Oft müssen Bauteile aus einer Platine entlötet werden, weil sie z. B. defekt sind oder man versehentlich ein falsches Teil eingelötet hat. Zum Entlöten braucht man auf jeden Fall die richtigen Hilfsmittel! Dazu gibt es zwei grundlegende Möglichkeiten.
Durch einen Kolbenmechanismus wird beim Auslösen kurzzeitig Luft in die Pumpe hineingezogen. Die Pumpe wird gespannt und die Lötstelle mit dem Lötkolben erwärmt. Sobald das Zinn flüssig wird, hält man die Spitze der Pumpe möglichst nahe über die Lötstelle und löst sie aus. Durch den Luftstrom wird das flüssige Zinn in die Pumpe gesogen. Man sollte besonders darauf achten, daß die Spitze der Pumpe möglichst senkrecht zur Lötstelle gehalten wird! Ansonsten besteht die Gefahr, das kleine Zinnkrümel auf der Platine verstreut werden.
Lötzinnabsaugpumpe
Hat alles richtig funktioniert, wird das flüssige Lötzinn komplett abgezogen.
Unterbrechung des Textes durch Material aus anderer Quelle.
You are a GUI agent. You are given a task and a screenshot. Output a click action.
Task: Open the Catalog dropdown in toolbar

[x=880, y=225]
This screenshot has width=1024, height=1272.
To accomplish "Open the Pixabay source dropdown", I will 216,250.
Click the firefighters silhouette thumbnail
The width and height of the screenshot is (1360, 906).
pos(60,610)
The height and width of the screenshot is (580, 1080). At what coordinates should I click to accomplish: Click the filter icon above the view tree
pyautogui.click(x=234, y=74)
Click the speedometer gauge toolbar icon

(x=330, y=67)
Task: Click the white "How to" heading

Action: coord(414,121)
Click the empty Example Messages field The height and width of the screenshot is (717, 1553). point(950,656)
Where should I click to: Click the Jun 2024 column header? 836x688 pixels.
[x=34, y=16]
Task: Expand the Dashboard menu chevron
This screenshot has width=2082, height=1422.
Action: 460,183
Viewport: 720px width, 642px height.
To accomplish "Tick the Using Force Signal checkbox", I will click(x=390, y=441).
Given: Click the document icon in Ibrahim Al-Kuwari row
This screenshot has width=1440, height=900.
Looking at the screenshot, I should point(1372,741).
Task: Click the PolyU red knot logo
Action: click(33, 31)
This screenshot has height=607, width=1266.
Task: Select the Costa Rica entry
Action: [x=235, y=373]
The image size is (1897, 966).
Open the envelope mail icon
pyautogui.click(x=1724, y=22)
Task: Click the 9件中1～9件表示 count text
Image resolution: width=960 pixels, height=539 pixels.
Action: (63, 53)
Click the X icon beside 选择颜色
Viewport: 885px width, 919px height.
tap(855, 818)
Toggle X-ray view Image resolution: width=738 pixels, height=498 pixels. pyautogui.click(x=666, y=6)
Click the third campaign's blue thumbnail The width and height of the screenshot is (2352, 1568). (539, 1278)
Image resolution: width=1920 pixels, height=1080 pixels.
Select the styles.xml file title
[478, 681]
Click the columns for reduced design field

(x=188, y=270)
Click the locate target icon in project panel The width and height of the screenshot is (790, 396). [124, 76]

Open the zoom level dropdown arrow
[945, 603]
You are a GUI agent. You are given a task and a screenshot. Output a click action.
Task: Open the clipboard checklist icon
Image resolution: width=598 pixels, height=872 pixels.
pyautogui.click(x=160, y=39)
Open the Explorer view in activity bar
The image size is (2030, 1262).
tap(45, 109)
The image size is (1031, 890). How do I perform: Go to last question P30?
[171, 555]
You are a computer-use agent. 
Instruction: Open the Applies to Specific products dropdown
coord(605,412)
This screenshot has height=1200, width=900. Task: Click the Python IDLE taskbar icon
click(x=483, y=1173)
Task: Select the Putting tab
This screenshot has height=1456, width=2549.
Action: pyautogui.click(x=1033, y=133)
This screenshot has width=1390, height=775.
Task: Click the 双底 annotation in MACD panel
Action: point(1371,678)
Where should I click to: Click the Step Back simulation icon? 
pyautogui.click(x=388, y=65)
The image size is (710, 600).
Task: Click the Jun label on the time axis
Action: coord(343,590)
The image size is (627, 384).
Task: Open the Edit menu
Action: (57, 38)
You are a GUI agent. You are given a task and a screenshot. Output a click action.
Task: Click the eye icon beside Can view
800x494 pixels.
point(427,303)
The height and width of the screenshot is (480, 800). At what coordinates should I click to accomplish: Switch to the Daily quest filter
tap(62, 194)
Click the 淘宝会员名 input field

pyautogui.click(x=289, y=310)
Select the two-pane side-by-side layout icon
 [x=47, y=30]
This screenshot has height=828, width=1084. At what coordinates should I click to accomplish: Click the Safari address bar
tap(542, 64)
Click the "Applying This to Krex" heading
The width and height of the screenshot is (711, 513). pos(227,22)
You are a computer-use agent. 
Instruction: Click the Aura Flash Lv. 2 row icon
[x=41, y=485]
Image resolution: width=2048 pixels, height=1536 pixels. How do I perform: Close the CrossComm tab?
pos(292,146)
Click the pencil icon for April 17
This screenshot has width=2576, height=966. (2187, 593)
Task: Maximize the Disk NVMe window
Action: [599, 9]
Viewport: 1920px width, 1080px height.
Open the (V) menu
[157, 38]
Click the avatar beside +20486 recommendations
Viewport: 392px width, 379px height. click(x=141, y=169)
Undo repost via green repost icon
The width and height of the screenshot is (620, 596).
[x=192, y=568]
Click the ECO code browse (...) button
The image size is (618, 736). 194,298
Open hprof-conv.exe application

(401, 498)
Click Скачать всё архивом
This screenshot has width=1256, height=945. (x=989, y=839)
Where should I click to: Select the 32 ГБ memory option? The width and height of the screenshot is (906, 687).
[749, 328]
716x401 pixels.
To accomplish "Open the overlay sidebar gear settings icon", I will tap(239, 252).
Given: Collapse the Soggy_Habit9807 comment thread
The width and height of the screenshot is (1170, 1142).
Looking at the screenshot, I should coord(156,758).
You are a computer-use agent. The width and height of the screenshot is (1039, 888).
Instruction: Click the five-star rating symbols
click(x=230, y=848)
Wichtig ist hier, daß man die Pumpe genau senkrecht hält und die Spitze so nahe es geht über das flüssige Lötzinn gehalten wird!
Abgesogenes Lötzinn mit einer Lötzinnabsaugpumpe
Die Spitze einer guten Lötzinnabsaugpumpe ist normal aus hitzebeständigem Material. Kurzzeitige Berührung mit dem Lötkolben oder heißem Lötzinn verträgt sie daher. Bei häufiger Benutzung verstümmelt die Spitze doch allmählich. Zumindest für die besseren Lötzinnabsaugpumpen bekommt man aber Ersatzspitzen.
Wegen der Gefahr des Verstreuens von Zinnkrümeln bevorzugen einige ein anderes Verfahren des Entlötens - die Entlötlitze. Es handelt sich hier um ein Kupfergeflecht das mit einem Flussmittel getränkt ist. Kommt dieses mit dem heißen Lötzinn in Verbindung, saugt es gierig alles auf.
Entlötlitze
Das Kupfergeflecht der Entlötlitze
Beim Umgang mit der Entlötlitze ist etwas Übung erforderlich. Zum Entlöten wird zuerst die Litze auf die Lötstelle gelegt und darauf dann die heiße Lötkolbenspitze leicht aufgedrückt.
Beginn des Entlötvorganges mit der Entlötlitze
Nach der Verflüssigung des Zinns saugt die Litze gierig alles Lötzinn auf wie ein Schwamm. Das mit Lötzinn getränkte Stück der Litze wird danach einfach abgeschnitten. Da über die Litze viel Wärme abgeführt wird, besteht auch bei längerem Entlötvorgang kaum die Gefahr einer Überhitzung der Bauteile.
Entlötvorgang mit der Entlötlitze
Die Entlötlitze läßt sich auch gut zur Nachbearbeitung anwenden, falls man mit einer Lötzinnabsaugpumpe arbeitet, und man mit dieser nicht alles Zinn restlos wegbekommt.
Sowas kann passieren:
Die Platine wurde versehentlich falsch (spiegelverkehrt) geätzt; man hat es erst nach dem
Einlöten der Bauteile bemerkt und nun müssen alle Bauteile wieder raus...
Hat man gerade keine Entlötlitze zur Hand, kann man auch das Abschirmgeflecht einer Koaxleitung benutzen. Diese funktioniert ebenfalls sehr gut.